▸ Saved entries
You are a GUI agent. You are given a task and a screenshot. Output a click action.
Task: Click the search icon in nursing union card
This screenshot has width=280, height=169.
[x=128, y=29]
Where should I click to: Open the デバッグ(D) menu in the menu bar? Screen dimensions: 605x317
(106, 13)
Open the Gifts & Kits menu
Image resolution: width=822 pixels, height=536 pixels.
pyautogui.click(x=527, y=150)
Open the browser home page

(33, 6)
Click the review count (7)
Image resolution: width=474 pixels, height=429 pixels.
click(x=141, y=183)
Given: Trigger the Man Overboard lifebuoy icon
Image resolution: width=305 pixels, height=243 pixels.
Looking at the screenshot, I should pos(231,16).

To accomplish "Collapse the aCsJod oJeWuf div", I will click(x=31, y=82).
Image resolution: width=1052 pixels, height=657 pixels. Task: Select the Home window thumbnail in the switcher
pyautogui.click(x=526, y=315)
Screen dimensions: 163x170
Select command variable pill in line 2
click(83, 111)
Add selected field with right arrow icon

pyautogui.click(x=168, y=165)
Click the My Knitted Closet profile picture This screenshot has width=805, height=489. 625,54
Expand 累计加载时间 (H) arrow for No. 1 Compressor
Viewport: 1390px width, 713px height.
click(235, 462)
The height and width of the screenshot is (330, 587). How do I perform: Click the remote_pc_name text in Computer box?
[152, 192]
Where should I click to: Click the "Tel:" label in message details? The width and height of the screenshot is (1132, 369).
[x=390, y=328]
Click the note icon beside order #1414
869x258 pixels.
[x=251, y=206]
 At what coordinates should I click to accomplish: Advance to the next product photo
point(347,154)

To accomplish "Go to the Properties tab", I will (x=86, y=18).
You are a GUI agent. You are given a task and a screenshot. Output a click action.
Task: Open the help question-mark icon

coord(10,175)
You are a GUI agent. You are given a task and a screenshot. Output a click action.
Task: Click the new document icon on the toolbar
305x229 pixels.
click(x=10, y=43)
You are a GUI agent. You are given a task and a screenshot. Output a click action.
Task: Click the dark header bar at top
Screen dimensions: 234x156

▸ TRY IT
Without changing a word, write out each entry again.

▸ WRITTEN SOLUTION
You are a GUI agent. You are given a task and a screenshot. Output a click action.
Task: Click the search icon in nursing union card
This screenshot has width=280, height=169.
[x=128, y=29]
Where should I click to: Open the デバッグ(D) menu in the menu bar? Screen dimensions: 605x317
(106, 13)
Open the Gifts & Kits menu
Image resolution: width=822 pixels, height=536 pixels.
pyautogui.click(x=527, y=150)
Open the browser home page

(33, 6)
Click the review count (7)
Image resolution: width=474 pixels, height=429 pixels.
click(x=141, y=183)
Given: Trigger the Man Overboard lifebuoy icon
Image resolution: width=305 pixels, height=243 pixels.
Looking at the screenshot, I should pos(231,16).

To accomplish "Collapse the aCsJod oJeWuf div", I will click(x=31, y=82).
Image resolution: width=1052 pixels, height=657 pixels. Task: Select the Home window thumbnail in the switcher
pyautogui.click(x=526, y=315)
Screen dimensions: 163x170
Select command variable pill in line 2
click(83, 111)
Add selected field with right arrow icon

pyautogui.click(x=168, y=165)
Click the My Knitted Closet profile picture This screenshot has width=805, height=489. 625,54
Expand 累计加载时间 (H) arrow for No. 1 Compressor
Viewport: 1390px width, 713px height.
click(235, 462)
The height and width of the screenshot is (330, 587). How do I perform: Click the remote_pc_name text in Computer box?
[152, 192]
Where should I click to: Click the "Tel:" label in message details? The width and height of the screenshot is (1132, 369).
[x=390, y=328]
Click the note icon beside order #1414
869x258 pixels.
[x=251, y=206]
 At what coordinates should I click to accomplish: Advance to the next product photo
point(347,154)

To accomplish "Go to the Properties tab", I will (x=86, y=18).
You are a GUI agent. You are given a task and a screenshot. Output a click action.
Task: Open the help question-mark icon

coord(10,175)
You are a GUI agent. You are given a task and a screenshot. Output a click action.
Task: Click the new document icon on the toolbar
305x229 pixels.
click(x=10, y=43)
You are a GUI agent. You are given a task and a screenshot. Output a click action.
Task: Click the dark header bar at top
Screen dimensions: 234x156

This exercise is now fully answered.